After the EB's have attached to the bottom of the wells, replace the Grem2 medium every two days until day 10. Then, feed the cells with fresh EB medium every two days to maintain a healthy cell culture. Prior to their hanging drop culture, the pluripotent stem cells should be compact and free of spontaneous differentiation.
If spontaneous differentiation is observed, the cells should not be used in the hanging drop cultures. Quality EB is generally formed best within evenly spaced, well rounded hanging drops. By differentiation day two, the EB's should be visible to the naked eye, as spherical arrangements of differentiating stem cells at the tips of the hanging drops.
At day four, well-formed EB's should be free floating and homogeneous in size and shape. Once plated, the EB's will flatten as the cells migrate out from the EB onto the surface of the tissue culture plate, as observed here on differentiation days eight and 10. In non-treated control wells, small, slowly contracting patches are observed as early as day six and as late as day nine.

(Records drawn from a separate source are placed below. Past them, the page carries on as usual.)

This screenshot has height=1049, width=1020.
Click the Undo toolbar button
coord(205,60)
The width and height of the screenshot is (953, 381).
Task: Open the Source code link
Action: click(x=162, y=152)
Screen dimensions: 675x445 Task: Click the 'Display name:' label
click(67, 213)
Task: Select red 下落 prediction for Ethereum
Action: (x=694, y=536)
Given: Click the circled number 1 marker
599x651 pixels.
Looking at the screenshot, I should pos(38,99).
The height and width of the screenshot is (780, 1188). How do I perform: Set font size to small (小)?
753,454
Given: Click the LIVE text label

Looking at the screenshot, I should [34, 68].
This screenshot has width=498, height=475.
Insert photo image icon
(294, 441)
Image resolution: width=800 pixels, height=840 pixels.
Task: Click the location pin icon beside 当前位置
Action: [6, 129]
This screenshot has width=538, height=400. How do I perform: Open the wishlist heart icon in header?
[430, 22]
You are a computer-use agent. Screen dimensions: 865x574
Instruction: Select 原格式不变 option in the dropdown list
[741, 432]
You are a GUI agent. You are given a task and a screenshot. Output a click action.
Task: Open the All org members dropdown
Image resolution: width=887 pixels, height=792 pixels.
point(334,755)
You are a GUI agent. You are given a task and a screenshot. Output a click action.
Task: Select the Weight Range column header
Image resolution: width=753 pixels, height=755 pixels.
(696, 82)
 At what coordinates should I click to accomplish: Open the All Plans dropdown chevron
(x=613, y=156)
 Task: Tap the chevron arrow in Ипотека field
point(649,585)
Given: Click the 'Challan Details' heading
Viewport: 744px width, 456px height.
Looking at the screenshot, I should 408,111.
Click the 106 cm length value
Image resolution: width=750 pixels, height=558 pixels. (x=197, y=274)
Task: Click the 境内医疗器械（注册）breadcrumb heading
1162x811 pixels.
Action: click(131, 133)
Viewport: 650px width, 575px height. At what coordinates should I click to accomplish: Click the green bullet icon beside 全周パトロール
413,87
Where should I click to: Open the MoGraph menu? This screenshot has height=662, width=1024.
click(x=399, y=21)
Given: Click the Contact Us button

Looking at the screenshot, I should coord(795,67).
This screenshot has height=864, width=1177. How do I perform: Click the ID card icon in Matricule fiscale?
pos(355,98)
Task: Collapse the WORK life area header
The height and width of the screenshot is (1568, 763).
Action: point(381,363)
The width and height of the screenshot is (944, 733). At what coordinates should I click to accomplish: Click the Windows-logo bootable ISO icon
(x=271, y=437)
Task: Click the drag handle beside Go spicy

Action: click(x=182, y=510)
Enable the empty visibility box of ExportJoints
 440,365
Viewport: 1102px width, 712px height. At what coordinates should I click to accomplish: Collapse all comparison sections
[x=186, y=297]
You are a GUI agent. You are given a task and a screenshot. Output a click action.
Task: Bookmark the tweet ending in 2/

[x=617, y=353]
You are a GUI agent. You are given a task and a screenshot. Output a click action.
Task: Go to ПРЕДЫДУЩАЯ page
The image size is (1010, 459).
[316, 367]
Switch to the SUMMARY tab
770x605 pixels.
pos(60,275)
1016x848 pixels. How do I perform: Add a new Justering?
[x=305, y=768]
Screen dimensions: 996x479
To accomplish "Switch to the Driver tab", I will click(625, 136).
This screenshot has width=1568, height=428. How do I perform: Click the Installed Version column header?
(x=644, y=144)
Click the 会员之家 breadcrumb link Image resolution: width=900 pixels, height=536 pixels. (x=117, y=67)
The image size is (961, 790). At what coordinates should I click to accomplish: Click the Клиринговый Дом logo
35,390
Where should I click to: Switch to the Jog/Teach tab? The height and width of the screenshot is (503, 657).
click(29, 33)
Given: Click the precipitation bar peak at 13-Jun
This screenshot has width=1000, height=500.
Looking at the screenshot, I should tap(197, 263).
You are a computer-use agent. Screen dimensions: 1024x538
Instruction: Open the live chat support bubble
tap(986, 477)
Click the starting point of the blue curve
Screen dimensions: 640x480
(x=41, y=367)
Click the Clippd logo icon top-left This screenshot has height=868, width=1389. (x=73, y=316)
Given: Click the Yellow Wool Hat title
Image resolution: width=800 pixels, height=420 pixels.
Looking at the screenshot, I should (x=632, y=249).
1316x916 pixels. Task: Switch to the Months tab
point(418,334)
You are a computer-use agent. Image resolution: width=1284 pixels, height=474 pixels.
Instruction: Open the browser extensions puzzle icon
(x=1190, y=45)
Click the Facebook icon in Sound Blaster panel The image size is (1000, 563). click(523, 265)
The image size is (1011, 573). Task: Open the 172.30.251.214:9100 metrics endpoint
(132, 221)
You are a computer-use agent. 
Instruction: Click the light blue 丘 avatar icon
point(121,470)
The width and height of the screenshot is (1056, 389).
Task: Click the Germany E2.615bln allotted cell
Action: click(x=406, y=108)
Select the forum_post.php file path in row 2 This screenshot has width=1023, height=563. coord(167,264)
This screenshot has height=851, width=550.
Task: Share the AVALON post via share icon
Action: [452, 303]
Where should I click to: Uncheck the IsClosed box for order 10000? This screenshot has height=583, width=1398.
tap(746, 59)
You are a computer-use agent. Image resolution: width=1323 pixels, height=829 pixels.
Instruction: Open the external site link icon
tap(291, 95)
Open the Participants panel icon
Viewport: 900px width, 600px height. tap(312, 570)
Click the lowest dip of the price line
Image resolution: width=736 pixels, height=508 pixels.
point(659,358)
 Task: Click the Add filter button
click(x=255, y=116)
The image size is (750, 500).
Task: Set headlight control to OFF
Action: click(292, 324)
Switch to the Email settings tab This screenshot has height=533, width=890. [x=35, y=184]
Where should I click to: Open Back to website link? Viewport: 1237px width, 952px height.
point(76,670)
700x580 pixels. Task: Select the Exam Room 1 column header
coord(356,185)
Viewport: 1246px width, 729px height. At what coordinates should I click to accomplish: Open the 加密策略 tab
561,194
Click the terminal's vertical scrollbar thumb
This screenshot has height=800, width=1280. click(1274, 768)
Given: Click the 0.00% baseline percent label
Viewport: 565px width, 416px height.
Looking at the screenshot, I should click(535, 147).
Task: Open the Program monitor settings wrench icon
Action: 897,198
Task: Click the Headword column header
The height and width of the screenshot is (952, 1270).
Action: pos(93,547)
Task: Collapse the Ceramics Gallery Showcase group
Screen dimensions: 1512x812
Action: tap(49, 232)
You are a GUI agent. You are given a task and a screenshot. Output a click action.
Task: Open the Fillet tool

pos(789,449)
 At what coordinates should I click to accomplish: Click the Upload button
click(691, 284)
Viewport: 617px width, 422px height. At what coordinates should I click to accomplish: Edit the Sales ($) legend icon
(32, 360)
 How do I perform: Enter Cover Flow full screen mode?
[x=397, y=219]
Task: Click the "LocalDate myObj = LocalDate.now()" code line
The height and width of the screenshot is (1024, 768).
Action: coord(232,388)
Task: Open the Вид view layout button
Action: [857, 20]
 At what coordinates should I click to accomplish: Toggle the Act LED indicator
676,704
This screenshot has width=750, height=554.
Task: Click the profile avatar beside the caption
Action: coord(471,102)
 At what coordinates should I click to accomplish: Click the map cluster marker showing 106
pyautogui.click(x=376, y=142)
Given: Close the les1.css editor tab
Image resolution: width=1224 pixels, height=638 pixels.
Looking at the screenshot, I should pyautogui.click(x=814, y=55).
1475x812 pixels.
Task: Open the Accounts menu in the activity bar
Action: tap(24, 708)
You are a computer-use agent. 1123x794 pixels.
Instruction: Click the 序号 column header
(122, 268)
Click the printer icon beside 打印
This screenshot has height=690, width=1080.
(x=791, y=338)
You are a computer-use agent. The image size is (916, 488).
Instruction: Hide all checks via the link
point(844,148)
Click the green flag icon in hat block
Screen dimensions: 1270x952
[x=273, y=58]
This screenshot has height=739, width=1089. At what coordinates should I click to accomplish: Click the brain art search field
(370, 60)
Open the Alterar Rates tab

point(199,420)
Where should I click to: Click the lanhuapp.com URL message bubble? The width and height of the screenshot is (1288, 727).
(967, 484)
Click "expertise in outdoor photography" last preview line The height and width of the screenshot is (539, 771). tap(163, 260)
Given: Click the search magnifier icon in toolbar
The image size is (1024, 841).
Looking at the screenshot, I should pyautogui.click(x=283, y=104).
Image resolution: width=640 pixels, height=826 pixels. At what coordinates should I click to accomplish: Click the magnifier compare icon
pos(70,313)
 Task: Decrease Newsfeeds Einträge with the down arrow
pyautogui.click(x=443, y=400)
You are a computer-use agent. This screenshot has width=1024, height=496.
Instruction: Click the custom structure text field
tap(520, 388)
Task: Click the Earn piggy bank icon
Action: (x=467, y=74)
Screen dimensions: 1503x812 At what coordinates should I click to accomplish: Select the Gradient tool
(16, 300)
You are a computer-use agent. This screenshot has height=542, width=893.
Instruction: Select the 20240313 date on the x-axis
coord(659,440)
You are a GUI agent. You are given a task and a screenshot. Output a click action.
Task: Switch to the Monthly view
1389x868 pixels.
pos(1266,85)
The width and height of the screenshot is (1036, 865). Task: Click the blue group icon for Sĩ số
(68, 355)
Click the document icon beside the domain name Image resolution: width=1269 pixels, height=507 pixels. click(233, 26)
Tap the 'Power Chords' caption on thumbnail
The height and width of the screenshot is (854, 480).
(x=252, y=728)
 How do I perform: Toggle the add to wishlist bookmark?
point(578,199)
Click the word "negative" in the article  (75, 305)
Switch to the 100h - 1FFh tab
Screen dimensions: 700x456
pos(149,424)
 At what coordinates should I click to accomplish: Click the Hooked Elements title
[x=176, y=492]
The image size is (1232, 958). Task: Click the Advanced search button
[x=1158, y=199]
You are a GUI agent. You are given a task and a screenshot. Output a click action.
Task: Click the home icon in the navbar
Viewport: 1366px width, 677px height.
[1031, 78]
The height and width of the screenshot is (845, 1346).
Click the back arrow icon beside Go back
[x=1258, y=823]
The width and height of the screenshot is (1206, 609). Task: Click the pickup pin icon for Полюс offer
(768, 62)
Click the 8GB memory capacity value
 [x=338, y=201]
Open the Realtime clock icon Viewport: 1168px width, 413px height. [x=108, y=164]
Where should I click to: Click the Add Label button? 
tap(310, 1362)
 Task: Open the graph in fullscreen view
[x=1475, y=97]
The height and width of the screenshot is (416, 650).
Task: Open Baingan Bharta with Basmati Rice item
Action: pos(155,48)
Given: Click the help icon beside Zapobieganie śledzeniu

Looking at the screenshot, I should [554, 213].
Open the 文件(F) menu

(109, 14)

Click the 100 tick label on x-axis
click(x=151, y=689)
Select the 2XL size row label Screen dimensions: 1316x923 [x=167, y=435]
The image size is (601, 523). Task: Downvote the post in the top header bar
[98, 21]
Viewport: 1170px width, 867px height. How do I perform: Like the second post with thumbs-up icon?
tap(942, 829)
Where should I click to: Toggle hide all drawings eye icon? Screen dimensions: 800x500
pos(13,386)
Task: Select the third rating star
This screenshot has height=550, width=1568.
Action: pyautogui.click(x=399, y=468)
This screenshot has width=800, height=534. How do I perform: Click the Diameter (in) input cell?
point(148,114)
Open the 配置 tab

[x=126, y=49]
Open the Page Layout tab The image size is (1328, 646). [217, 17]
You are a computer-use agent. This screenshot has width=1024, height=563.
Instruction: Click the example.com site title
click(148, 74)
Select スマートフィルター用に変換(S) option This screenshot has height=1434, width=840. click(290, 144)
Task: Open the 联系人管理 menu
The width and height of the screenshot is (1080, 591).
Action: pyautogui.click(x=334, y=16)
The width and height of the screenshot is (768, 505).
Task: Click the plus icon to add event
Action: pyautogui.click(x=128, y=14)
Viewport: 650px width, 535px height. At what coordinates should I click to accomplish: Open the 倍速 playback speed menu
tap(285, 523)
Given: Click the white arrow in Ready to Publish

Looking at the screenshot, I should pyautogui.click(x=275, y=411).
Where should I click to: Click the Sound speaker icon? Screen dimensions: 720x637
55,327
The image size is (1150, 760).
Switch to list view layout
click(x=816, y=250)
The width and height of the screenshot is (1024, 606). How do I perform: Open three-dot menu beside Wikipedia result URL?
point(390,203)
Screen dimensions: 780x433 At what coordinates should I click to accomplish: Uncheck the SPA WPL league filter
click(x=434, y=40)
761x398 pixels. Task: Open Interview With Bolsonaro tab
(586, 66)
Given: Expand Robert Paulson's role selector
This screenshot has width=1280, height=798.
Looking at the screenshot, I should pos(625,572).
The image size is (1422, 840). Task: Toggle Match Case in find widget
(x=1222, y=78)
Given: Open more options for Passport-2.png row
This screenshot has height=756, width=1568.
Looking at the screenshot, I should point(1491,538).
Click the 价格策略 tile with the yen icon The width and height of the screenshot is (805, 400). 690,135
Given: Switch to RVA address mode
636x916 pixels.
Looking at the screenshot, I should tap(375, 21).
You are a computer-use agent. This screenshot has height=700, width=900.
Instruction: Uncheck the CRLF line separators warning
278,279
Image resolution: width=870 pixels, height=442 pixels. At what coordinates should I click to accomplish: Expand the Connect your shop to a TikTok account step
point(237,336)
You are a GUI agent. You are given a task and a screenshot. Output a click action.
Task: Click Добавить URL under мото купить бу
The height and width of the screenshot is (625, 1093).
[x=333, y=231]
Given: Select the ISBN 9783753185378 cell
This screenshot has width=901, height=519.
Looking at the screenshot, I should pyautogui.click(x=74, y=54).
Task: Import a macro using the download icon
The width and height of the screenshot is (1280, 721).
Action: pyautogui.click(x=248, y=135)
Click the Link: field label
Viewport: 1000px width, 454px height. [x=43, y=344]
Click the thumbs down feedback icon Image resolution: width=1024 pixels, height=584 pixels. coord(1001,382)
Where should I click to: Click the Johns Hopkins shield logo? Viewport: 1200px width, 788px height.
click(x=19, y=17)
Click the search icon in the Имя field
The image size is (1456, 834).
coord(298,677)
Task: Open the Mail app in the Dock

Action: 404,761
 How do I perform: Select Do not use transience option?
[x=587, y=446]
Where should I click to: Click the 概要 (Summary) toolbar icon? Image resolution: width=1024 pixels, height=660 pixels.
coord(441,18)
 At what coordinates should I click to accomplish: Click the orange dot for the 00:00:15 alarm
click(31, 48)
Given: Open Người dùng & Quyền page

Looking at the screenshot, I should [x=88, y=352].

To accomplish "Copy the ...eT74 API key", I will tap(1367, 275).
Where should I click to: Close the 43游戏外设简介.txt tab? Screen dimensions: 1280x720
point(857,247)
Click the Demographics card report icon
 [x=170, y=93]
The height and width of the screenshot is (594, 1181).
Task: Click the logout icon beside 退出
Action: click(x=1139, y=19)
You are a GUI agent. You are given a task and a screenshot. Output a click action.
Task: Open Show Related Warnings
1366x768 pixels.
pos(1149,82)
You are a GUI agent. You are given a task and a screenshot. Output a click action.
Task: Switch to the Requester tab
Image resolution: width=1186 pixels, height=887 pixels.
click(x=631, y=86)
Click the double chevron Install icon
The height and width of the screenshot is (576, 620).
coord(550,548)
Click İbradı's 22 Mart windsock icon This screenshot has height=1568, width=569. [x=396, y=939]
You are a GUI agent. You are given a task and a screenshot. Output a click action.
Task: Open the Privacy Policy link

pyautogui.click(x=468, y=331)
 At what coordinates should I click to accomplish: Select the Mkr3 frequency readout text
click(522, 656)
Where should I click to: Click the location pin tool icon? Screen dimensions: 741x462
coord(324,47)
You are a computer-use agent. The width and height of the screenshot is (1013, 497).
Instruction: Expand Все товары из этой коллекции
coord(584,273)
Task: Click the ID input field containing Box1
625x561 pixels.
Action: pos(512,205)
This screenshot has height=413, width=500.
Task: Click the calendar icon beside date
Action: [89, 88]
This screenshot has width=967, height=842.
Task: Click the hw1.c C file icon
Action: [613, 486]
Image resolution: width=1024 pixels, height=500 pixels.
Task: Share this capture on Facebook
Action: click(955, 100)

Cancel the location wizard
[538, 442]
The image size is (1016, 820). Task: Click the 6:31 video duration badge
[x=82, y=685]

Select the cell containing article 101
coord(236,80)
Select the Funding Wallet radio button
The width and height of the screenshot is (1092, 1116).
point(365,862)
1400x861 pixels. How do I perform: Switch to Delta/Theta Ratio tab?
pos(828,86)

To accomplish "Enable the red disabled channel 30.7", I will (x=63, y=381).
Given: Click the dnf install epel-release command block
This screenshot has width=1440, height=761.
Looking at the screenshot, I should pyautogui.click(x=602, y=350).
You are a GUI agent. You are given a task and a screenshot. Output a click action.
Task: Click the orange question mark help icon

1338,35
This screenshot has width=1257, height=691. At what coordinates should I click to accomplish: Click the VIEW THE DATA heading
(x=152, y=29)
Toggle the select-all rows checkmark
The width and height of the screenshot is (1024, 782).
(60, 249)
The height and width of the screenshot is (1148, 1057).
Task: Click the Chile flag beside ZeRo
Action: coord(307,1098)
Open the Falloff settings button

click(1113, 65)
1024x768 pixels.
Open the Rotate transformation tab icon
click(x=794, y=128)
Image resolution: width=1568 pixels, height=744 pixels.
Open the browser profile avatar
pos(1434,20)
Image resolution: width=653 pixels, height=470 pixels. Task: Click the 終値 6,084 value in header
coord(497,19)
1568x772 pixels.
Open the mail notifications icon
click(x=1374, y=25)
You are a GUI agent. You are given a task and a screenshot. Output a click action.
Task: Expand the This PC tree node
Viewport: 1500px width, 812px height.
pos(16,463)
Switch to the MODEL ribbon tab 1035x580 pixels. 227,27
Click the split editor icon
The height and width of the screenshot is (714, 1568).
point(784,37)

While in Grem2-treated wells, large patches with a relatively fast contracting rate are common. RT-QPCR analysis of gene expression in the differentiated cells typically reveals high levels of cardiac structural and regulatory genes in Grem2-treated cultures. If the alpha-MHC DsRed nuke cell line is used, the increased yield of cardiomyocytes is observed as a higher number of DsRed-labeled nuclei in the Grem2-treated wells.
Grem2 treatment also biases the differentiation toward an atrial-like phenotype, as confirmed by RT-QPCR and patch clamp measurements of cellular action potential duration. Once mastered, the differentiating stem cells can be treated with Grem2 in as little as 60 minutes and beading cells are usually observed as early as day seven. While attempting this procedure, it's important to remember to consistently add Grem2 at day four after the peak expression of gastrulation markers such as brachyury.
Following this procedure, other methods like electrophysiology and QPCR can be performed to understand the functional and molecular characteristics of the cells that have been generated. After watching this video, you should have a good understanding of how to generate atrial cardiomyocytes from mouse ESC's, using Grem2.